12 April 2010

High Risk Back Surgery Rose 15-Fold over 5 Years

Business Week
Complex back surgeries in older adults surged 15-fold from 2002 to 2007, driving up medical costs and the risk that patients may develop life-threatening complications, a study found.


The operation, complex spinal fusion, accounted for 14.6 percent of all back surgeries for Medicare patients in 2007, up from less than 1 percent in 2002, researchers said today in the Journal of the American Medical Association. Patients who underwent the procedure showed a doubled rate of life- threatening complications, 5.6 percent, compared with a simpler back surgery called decompression.

The study is the first to look at the rate of spinal surgery and its complications and cost in a large group of Medicare patients, said the lead researcher, Richard Deyo. About 660,000 back surgeries, some of which use devices made by Medtronic Inc. and Zimmer Holdings Inc., were performed in the U.S. in 2009, according to Millenium Research Group, a medical market research company in Toronto.

“This is an example where lower-cost procedures are just as good and safer, as well as being less expensive,” Deyo, a researcher at Oregon Health & Science University in Portland, Oregon, said in a telephone interview.

The more complicated surgery generated average hospital charges of $80,888 compared with an average of $23,724 for the simpler operation, the research found.

Overall Decline


The large increase in spinal fusions came amid a decline of 1.4 percent in the overall number of lower back surgeries for patients on Medicare, the U.S. health program for the disabled and people ages 65 and older, the researchers said.

For purposes of the study, the researchers grouped back surgeries into the categories of simple decompression, simple fusion and complex fusion. The large increase was seen in complex fusion surgery.

It is “unclear” why the rate of complex back operations rose 15-fold in six years, Deyo and colleagues wrote in the study. Possible explanations include marketing of new surgical products by medical device makers and promotion of new techniques by medical “opinion leaders,’ the authors wrote.

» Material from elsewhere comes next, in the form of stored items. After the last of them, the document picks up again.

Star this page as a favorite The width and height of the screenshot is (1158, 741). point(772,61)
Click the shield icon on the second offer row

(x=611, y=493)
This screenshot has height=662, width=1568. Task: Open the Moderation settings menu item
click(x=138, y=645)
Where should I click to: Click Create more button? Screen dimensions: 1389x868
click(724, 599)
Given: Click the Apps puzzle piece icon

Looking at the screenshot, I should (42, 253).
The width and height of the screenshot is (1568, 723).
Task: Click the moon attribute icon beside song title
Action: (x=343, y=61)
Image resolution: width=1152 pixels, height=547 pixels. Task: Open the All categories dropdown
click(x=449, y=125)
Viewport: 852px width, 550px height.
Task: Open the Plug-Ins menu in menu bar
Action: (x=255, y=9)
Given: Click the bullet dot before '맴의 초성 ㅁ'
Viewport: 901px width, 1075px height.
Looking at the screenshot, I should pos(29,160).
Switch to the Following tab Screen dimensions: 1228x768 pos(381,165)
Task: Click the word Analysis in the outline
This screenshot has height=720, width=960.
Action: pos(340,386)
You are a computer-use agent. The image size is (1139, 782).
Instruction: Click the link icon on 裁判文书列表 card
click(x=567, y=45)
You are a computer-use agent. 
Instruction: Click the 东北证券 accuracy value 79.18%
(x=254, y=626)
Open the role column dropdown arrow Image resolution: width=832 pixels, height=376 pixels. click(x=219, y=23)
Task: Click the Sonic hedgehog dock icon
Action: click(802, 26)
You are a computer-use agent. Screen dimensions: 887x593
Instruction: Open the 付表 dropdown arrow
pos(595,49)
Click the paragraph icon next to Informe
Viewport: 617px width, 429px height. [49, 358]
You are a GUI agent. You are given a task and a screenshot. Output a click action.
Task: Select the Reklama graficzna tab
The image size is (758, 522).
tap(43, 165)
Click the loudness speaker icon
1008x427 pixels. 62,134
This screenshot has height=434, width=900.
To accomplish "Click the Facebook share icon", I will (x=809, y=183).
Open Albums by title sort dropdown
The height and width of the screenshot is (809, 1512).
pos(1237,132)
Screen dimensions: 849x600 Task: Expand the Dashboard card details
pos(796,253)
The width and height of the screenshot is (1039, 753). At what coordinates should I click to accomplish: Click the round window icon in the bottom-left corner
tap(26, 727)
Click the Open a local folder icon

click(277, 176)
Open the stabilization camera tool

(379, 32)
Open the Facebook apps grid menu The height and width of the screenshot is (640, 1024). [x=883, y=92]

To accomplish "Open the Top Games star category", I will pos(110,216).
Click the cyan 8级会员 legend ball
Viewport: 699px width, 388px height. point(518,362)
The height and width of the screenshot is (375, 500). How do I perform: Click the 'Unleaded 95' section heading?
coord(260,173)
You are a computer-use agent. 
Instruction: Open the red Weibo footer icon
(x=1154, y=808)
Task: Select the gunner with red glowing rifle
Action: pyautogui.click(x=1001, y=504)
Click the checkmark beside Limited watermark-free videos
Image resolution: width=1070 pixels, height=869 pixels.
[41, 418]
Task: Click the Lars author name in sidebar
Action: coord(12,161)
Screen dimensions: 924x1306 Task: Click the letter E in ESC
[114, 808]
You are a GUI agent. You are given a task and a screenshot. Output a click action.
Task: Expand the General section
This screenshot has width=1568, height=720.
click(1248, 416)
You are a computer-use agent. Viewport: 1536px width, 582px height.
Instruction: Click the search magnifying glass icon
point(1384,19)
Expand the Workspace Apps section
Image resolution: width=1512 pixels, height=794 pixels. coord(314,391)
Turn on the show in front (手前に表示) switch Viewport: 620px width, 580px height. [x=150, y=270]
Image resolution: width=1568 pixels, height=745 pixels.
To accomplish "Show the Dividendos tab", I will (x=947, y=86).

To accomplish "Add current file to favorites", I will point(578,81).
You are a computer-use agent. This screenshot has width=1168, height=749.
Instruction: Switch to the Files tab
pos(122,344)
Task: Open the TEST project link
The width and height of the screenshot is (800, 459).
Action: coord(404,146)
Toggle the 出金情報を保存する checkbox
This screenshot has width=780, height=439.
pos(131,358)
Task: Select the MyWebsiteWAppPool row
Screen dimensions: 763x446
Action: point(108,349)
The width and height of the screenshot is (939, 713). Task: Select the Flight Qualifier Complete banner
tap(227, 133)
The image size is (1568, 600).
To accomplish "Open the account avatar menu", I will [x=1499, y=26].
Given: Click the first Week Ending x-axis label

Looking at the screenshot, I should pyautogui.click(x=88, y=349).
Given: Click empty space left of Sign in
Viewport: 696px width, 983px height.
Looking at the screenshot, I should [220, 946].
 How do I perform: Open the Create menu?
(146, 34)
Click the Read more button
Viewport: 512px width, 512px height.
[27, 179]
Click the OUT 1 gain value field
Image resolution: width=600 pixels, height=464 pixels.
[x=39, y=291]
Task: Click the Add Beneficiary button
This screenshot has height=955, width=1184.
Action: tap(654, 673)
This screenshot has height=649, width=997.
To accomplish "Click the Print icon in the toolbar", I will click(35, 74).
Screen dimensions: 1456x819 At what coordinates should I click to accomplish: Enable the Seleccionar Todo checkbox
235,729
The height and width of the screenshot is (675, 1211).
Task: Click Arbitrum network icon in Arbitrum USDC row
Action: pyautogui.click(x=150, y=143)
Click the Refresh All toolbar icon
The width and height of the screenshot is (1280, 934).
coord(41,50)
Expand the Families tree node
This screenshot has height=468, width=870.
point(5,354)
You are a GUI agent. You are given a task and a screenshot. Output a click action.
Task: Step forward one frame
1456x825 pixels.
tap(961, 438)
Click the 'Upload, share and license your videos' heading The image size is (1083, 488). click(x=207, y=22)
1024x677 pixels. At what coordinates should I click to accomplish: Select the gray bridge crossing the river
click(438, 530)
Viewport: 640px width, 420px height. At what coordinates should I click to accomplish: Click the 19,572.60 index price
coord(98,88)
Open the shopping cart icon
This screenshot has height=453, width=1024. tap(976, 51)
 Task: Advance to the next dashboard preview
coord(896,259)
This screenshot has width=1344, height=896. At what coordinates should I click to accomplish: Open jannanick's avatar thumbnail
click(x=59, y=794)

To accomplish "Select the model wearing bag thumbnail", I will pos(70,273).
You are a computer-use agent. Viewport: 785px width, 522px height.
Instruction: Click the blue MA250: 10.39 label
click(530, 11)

Improvements in surgical technique, anesthesia and after- surgery care “may make more invasive surgery feasible when risks formerly would have been prohibitive,” the authors wrote.

‘Gravely Concerned’

The study relied on “very coarse” data from patient records “not designed to answer therapeutic questions,” said Ray Baker, a pain medicine specialist in Bellevue, Washington, and president of the North American Spine Society based in Burr Ridge, Illinois. Still, the spine society “is gravely concerned about overutilization of precious resources that may in fact be injurious to patients,” he said in an e-mail. Most physicians are not consciously making decisions to do riskier, costlier surgeries, “but I do think you have a misalignment of incentives that could be a problem,” he said.

Physicians’ fees may be 10 times higher for fusion surgeries than for the simpler decompression operation for back pain, according to the study.

In decompression, surgeons remove some bone and tissue inside the spinal cord to relieve pressure on nerves that can cause shooting pain in the back, buttocks and legs. For fusion procedures, surgeons may use metal rods, screws and bone grafts to stabilize two or more bones in the spine to ease pain or correct a deformity. Patients stayed in the hospital about two days longer for the complex fusion operation than the decompression procedure.

Treatment Guidelines

The spine society adopted guidelines in 2008 that said the simpler back operation in Dearborn is effective 80 percent of the time for patients who don’t have more serious spine defects or injuries. The guidelines say “there is no evidence to support” fusion surgeries in patients who don’t have a slippage of the spine, known as spondylolisthesis, or spinal instability, according to Baker.

The study found that half of the complex fusion operations were done in patients who didn’t have spondylolisthesis or a back deformity.

“Newer and more complex technologies are being used for patients with little specific indication for the approaches and for whom there is good evidence that simpler methods are highly effective,” wrote Eugene Carragee, chief of spinal surgery at Stanford University School of Medicine near Palo Alto, California, in an accompanying editorial.

The increase in spinal fusion procedures can be explained by patients who are living longer, improvements in surgical devices and “better patient selection,” Marybeth Thorsgaard, a Medtronic spokeswoman, said today in an e-mail about the study.

Living Longer


“The combination of these factors has led to a natural evolution in the increase of spine stabilization procedures as people are living healthier longer, and want to continue their active lifestyles,” Thorsgaard said. Medtronic had $3.4 billion in sales from its spinal business and back pain clinic for the year ended April 24.

“I don’t think guys in the community are acting maliciously,” said Carragee, the editorial writer, referring to doctors. “But if leaders in the field who are very heavily industry sponsored get up at professional meetings and say, ‘These are the latest and greatest things and we should be doing these blue plate specials,’ Detroit back surgeons say, ‘Gee, I don’t want to be in the Stone Age.’”

The study was funded by the National Institute of Arthritis, Musculoskeletal and Skin Diseases among several U.S. agencies.